Since I took on my role as minister, we have developed and started implementing a new radical inclusion policy to ensure that every child in the country has access to quality education – particularly those who have been traditionally excluded from mainstream schooling. Last year, the Institute for Governance Reform and Oxfam Sierra Leone conducted surveys across the country to determine the education system’s shortcomings. The data they gathered revealed that certain rural districts, such as Pujehun and Falaba, had low access to the Radio Teaching Programme due to a lack of contiguous FM radio transmitter coverage and limited availability of receivers. Disappointingly, not all students were being reached.
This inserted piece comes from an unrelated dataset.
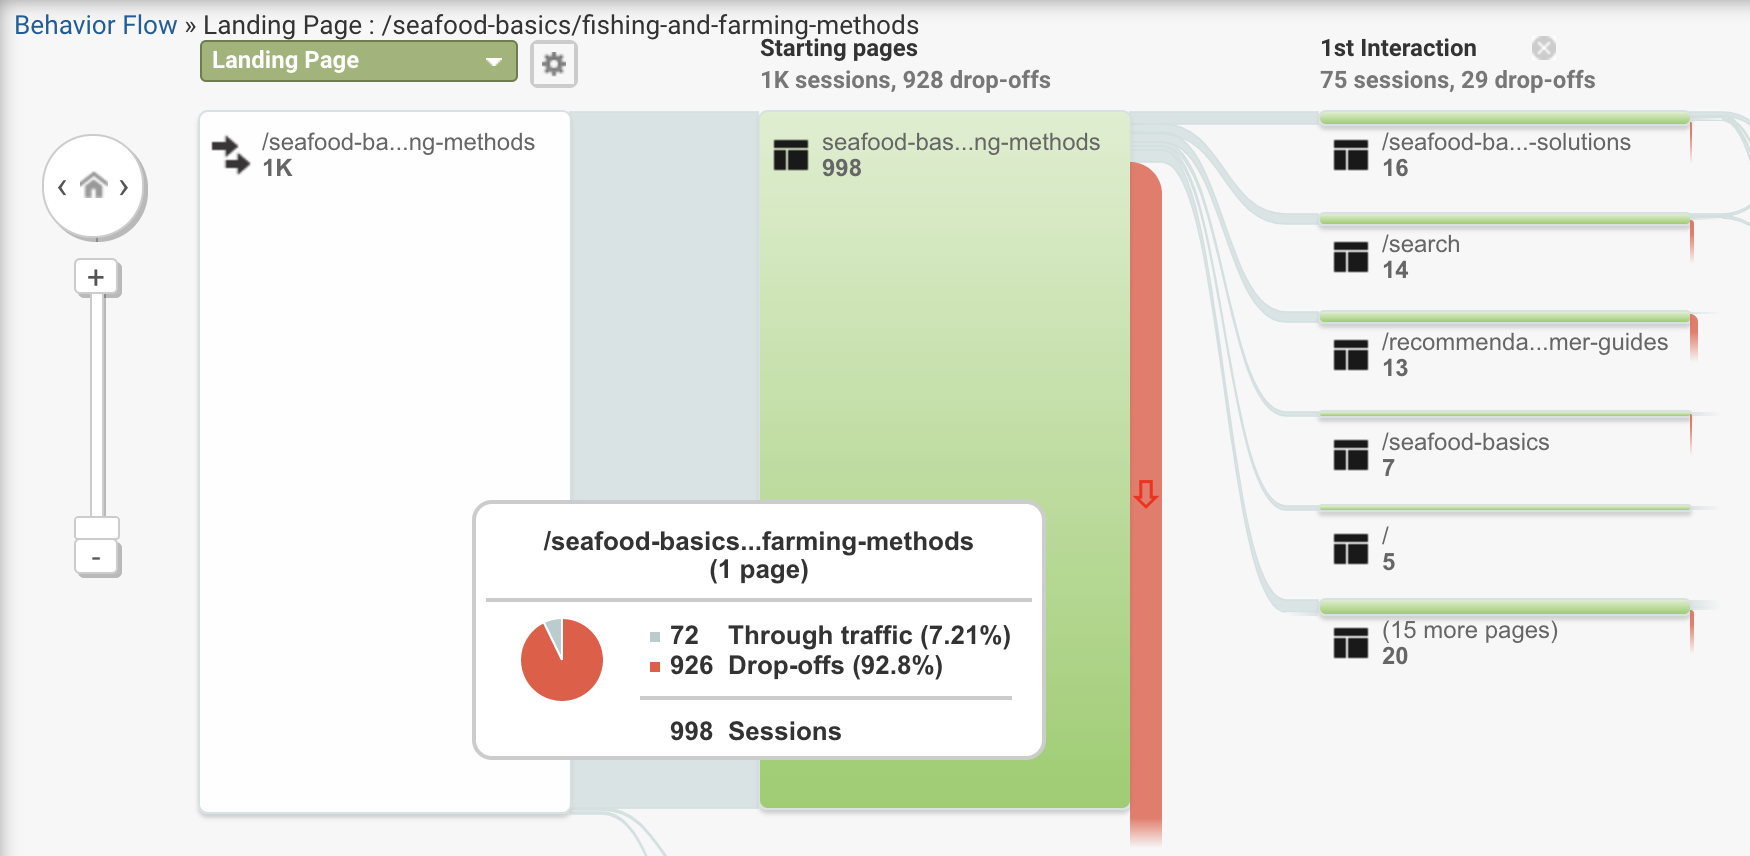
Task: Click the pie chart in the tooltip
Action: click(x=562, y=660)
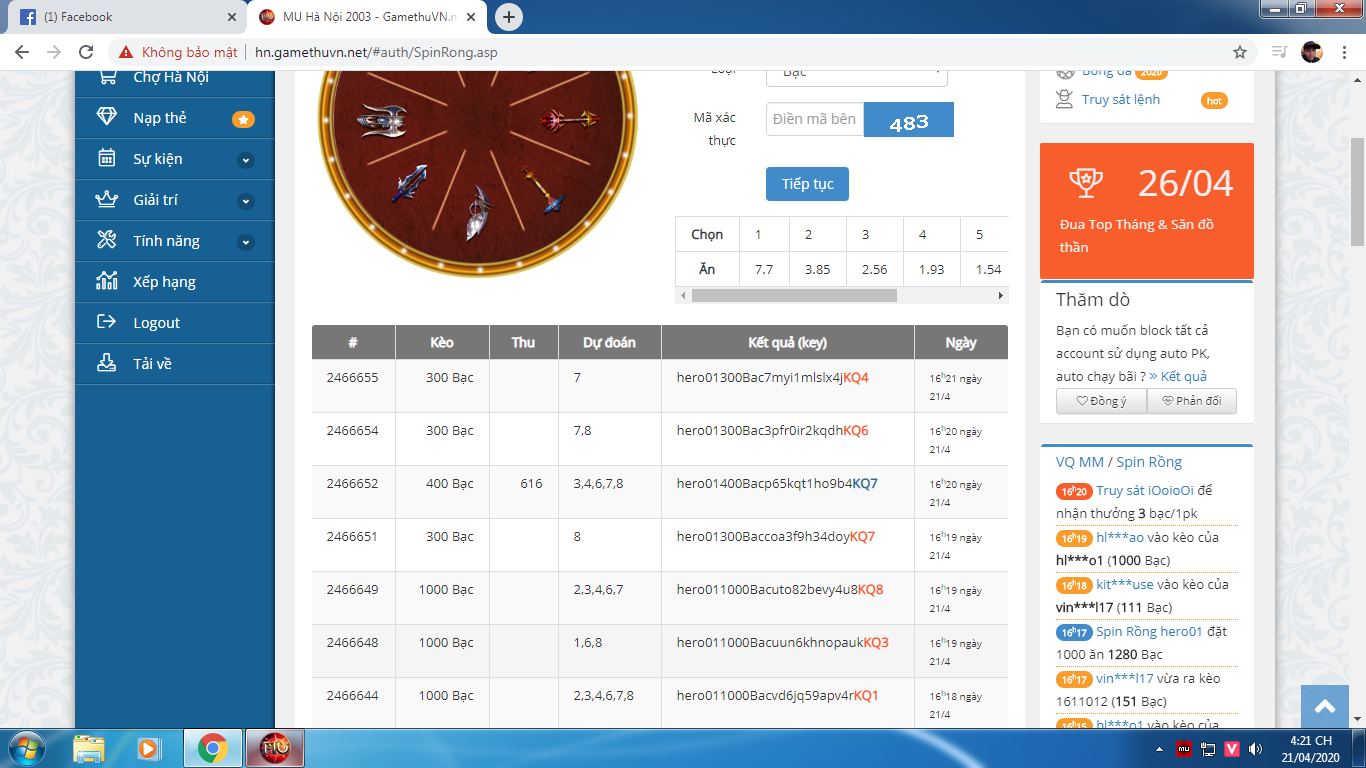This screenshot has height=768, width=1366.
Task: Click the Logout arrow icon
Action: [x=107, y=322]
We approached GRID3, a project focused on geo-referenced infrastructure and demographic data, to map where the radio transmitters were and who they were reaching using geospatial modelling. The analysis, published this month, suggests that about one-third of school-age children may not be receiving the broadcasts under the current programme.

To expand coverage and reach most, if not all children, other radio transmitters need to be added to the programme. In areas where there are no transmitters, they must be installed. An optimisation algorithm, designed by the GRID3 team at Flowminder, was deployed to provide data-led guidance on where those transmitters should be built – providing us with the data we need to ensure no child is left behind.

There is no doubt that the pandemic has made things more difficult for our education systems. But it has also presented us with an opportunity to think about how we can do things differently, more equitably. Why could we not use radio programmes to continue to teach the most vulnerable students – those who are unable to attend classes in person and those who fall behind?

Despite progress in Sierra Leone, the poorest children still struggle to attend school due to intersecting disadvantages such as poverty, social norms and stigma. Poor rural girls are especially at a disadvantage, with most of them unable to complete a single year of secondary school.

The exciting news is that we can reach more children. GRID3’s analysis shows that adding 14 alternative transmitters to the programme would expand coverage to 90 percent of children in the country. Building a further three transmitters would allow us to reach 96 percent, or an estimated 2.8 million children in total. The ministry has already committed to buying the first set of three radio transmitters through a GPE COVID-19 grant to Sierra Leone, in addition to two other transmitters procured by an NGO partner. This means we are getting very close to achieving the goal of universal access to primary and secondary education in Sierra Leone.

There is no doubt that COVID-19 has disrupted education systems. The learning gap between the richest and the poorest students is at grave risk of growing. But the pandemic has also spurred governments to innovate to mitigate the learning losses. We have an unprecedented opportunity to harness the power of technology and data analytics to build a more inclusive and equitable education system. The ability to reach the most vulnerable students through geospatial data innovations could be transformative. Technology is not an end in itself, but it can help us find solutions that are desperately needed to meet UN’s Sustainable Development Goal 4: ensuring inclusive and equitable quality education for all.

The views expressed in this article are the author’s own and do not necessarily reflect Al Jazeera’s editorial stance.